Give back all of the data exactly. Leave nothing out.
[Dataset content — start]
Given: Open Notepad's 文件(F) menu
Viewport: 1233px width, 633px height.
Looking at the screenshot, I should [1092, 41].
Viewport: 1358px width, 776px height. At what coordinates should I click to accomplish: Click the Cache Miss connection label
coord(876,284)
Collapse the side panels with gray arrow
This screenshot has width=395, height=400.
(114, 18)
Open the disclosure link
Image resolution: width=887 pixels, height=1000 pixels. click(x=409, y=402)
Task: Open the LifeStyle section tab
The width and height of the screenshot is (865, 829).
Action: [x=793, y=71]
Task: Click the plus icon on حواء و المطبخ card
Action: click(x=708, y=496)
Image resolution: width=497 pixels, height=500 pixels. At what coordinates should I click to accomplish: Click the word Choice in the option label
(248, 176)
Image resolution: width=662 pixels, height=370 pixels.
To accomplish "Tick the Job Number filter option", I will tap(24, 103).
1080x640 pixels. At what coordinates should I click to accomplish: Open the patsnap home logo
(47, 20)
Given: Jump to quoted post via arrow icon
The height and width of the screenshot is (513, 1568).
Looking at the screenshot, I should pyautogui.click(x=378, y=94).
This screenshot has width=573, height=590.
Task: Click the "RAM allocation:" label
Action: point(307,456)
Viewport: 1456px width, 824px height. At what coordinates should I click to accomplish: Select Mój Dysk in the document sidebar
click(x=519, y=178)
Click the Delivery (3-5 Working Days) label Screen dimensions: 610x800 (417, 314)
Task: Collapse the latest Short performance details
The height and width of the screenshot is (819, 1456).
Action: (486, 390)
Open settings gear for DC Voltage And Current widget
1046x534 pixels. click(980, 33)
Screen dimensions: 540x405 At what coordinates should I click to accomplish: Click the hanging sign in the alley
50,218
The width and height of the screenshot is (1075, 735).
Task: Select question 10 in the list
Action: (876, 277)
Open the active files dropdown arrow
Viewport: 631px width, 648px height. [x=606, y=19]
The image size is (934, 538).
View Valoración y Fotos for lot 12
[Dataset content — finish]
Reply to the task:
Given: Open Notepad's 文件(F) menu
Viewport: 1233px width, 633px height.
Looking at the screenshot, I should [1092, 41].
Viewport: 1358px width, 776px height. At what coordinates should I click to accomplish: Click the Cache Miss connection label
coord(876,284)
Collapse the side panels with gray arrow
This screenshot has width=395, height=400.
(114, 18)
Open the disclosure link
Image resolution: width=887 pixels, height=1000 pixels. click(x=409, y=402)
Task: Open the LifeStyle section tab
The width and height of the screenshot is (865, 829).
Action: [x=793, y=71]
Task: Click the plus icon on حواء و المطبخ card
Action: click(x=708, y=496)
Image resolution: width=497 pixels, height=500 pixels. At what coordinates should I click to accomplish: Click the word Choice in the option label
(248, 176)
Image resolution: width=662 pixels, height=370 pixels.
To accomplish "Tick the Job Number filter option", I will tap(24, 103).
1080x640 pixels. At what coordinates should I click to accomplish: Open the patsnap home logo
(47, 20)
Given: Jump to quoted post via arrow icon
The height and width of the screenshot is (513, 1568).
Looking at the screenshot, I should pyautogui.click(x=378, y=94).
This screenshot has width=573, height=590.
Task: Click the "RAM allocation:" label
Action: point(307,456)
Viewport: 1456px width, 824px height. At what coordinates should I click to accomplish: Select Mój Dysk in the document sidebar
click(x=519, y=178)
Click the Delivery (3-5 Working Days) label Screen dimensions: 610x800 (417, 314)
Task: Collapse the latest Short performance details
The height and width of the screenshot is (819, 1456).
Action: (486, 390)
Open settings gear for DC Voltage And Current widget
1046x534 pixels. click(980, 33)
Screen dimensions: 540x405 At what coordinates should I click to accomplish: Click the hanging sign in the alley
50,218
The width and height of the screenshot is (1075, 735).
Task: Select question 10 in the list
Action: (876, 277)
Open the active files dropdown arrow
Viewport: 631px width, 648px height. [x=606, y=19]
The image size is (934, 538).
View Valoración y Fotos for lot 12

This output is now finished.